Il sistema sanitario italiano e l’emergenza coronavirus

Cronaca

Raffaele Vario

Un ospite inatteso e indesiderato si aggira nelle nostre città. Si tratta del virus conosciuto come coronavirus, un virus nuovo e, perciò, pericoloso in quanto non sappiamo come combatterlo efficacemente. Il terrore che sta generando, in gran parte alimentato dai nostri media, contribuisce all’indebolimento del nostro sistema immunitario. Le Regioni, alle quali è affidato il nostro sistema sanitario, hanno reagito, inizialmente, in modo piuttosto confuso. Non bisogna, però, farne una colpa. Trattandosi di un virus nuovo e, quindi, sconosciuto, la reazione del nostro sistema sanitario non poteva essere del tutto consono alla necessità del momento. Almeno nella fase iniziale. Ora, però, grazie al contributo dato dai nostri virologi, sembra che questa guerra si concluderà con la vittoria, non definitiva, però, del nostro sistema sanitario.
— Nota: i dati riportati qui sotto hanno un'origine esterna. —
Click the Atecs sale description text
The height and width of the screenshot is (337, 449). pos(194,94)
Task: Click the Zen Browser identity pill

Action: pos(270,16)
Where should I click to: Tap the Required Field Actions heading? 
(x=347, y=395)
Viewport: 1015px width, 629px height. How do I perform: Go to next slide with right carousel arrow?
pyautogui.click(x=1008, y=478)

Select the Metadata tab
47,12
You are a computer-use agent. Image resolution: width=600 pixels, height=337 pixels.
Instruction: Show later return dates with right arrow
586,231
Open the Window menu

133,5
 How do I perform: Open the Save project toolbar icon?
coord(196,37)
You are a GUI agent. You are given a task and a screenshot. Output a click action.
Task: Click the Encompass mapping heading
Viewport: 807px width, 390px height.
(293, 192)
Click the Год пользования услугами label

Sottolineo “non definitiva”, in quanto molto dipenderà dai provvedimenti che lo Stato assumerà, per rafforzarlo (il nostro sistema sanitario), sia in termini di strutture sia in termini di personale sanitario.
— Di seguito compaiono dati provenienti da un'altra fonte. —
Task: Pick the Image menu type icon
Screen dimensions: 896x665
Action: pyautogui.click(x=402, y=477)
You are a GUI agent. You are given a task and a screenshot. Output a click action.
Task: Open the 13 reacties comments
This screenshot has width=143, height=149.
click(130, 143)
Con la riforma sanitaria si è privilegiato il risparmio rispetto al diritto alla salute. Così, in nome del contenimento della spesa, si sono chiusi ospedali e strutture sanitarie senza che ne conseguisse un qualche risparmio. Anzi, considerata l’alta propensione alla corruzione da parte di certi amministratori pubblici, molte risorse economiche sono state destinate a finalità del tutto estranee al fine primario della tutela della salute, finendo a impinguare le fortune economiche private, di imprese e dirigenti del settore.

Va aggiunto che la riforma pensionistica voluta dalla Lega (quella conosciuta come quota cento) ha contribuito in modo significativo al pensionamento di medici costretti a lavorare oltre ogni limite di orario ed esposti a facili denunce da parte di cittadini che, pur di conseguire risarcimenti spesso non dovuti, non hanno esitato di accusarli (i medici) di errori dovuti a presunte imperizie e superficialità. Su questo versante il Governo nazionale, di intesa con le Regioni, potrà predisporre disegni di leggi volti a punire denunce facili e a coprire, con polizze assicurative efficienti, i rischi professionali di tutti gli operatori ospedalieri.
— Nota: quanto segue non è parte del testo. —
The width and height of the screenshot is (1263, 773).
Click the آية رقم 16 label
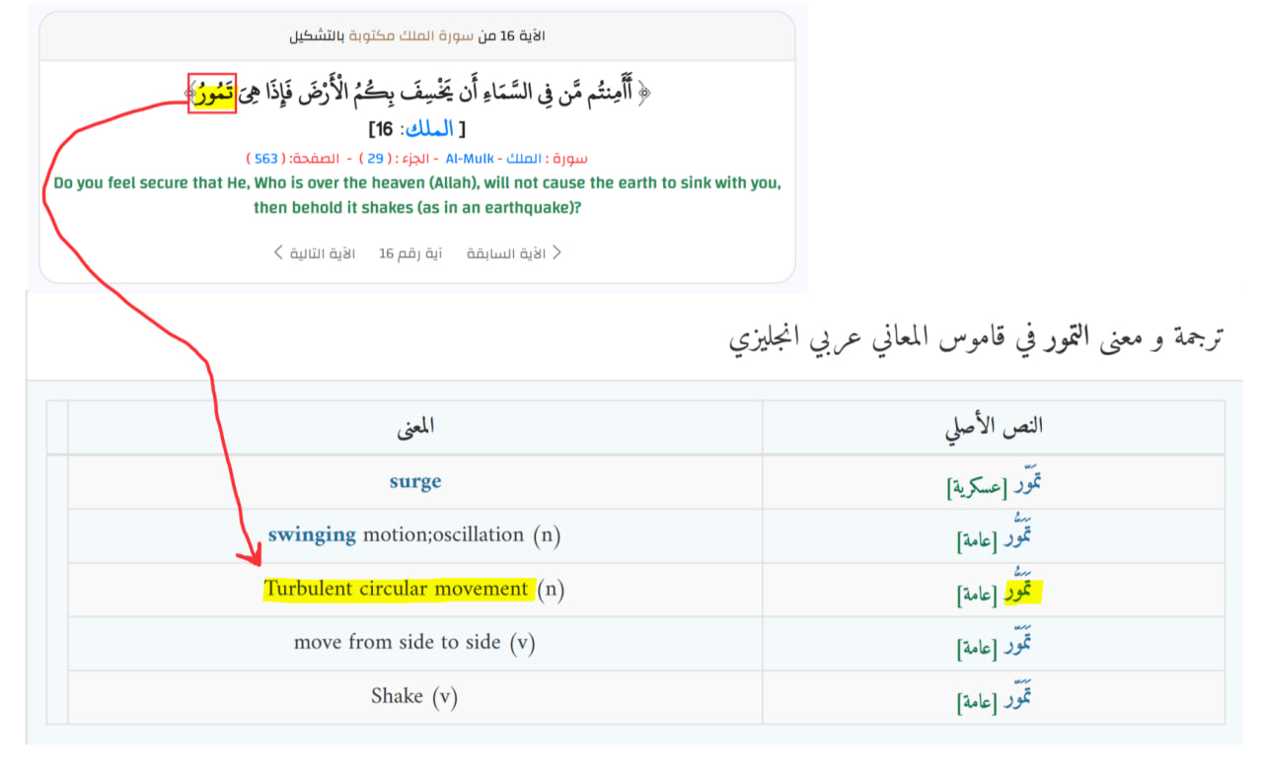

Un’ultima considerazione ritengo necessaria. Il sistema sanitario è comprensivo sia di strutture pubbliche sia di strutture private. Tutte obbligate per legge a collaborare nei casi di necessità e urgenza. Ognuna, al fine di consentire alle strutture pubbliche di svolgere regolarmente la loro attività anche nei momenti difficili delle epidemie, ha l’obbligo di mettere a disposizione spazi e competenze per assicurare, nell’ambito del Servizio Sanitario Nazionale e nel rispetto delle norme costituzionali, la migliore assistenza possibile.

Aggiungo che lo Stato ha, comunque, il potere e il dovere di coinvolgere le strutture sanitarie private nei compiti che le situazioni speciali richiedano. Anche con la forza della legge.